Sort through the material below and copy each line with "icon".

### THE RECORDS
------------------------------------------------------------

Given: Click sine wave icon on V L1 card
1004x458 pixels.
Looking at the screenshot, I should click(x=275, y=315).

------------------------------------------------------------

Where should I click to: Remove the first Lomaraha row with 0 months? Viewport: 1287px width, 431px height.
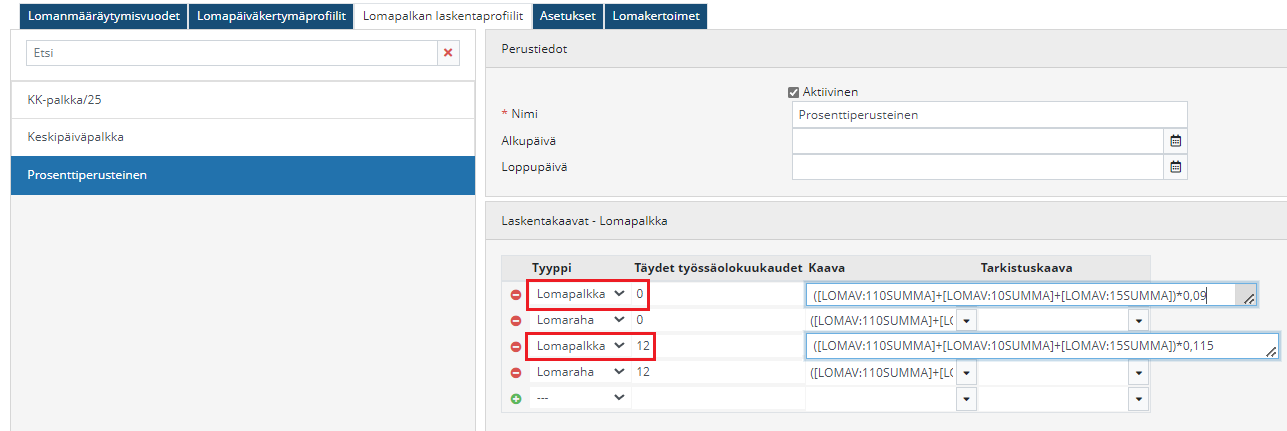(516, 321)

------------------------------------------------------------

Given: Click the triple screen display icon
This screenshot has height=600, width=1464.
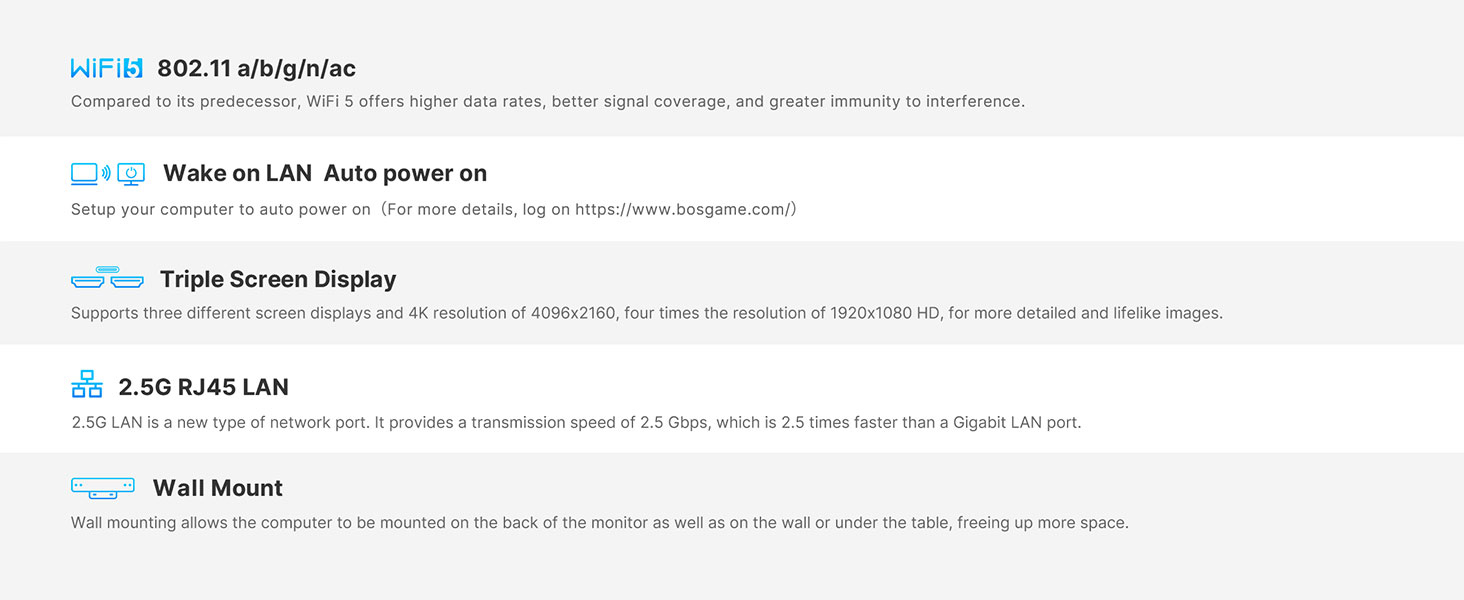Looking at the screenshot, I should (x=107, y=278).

------------------------------------------------------------

### RESULT OF THIS EXERCISE
Given: Click sine wave icon on V L1 card
Given: Click the triple screen display icon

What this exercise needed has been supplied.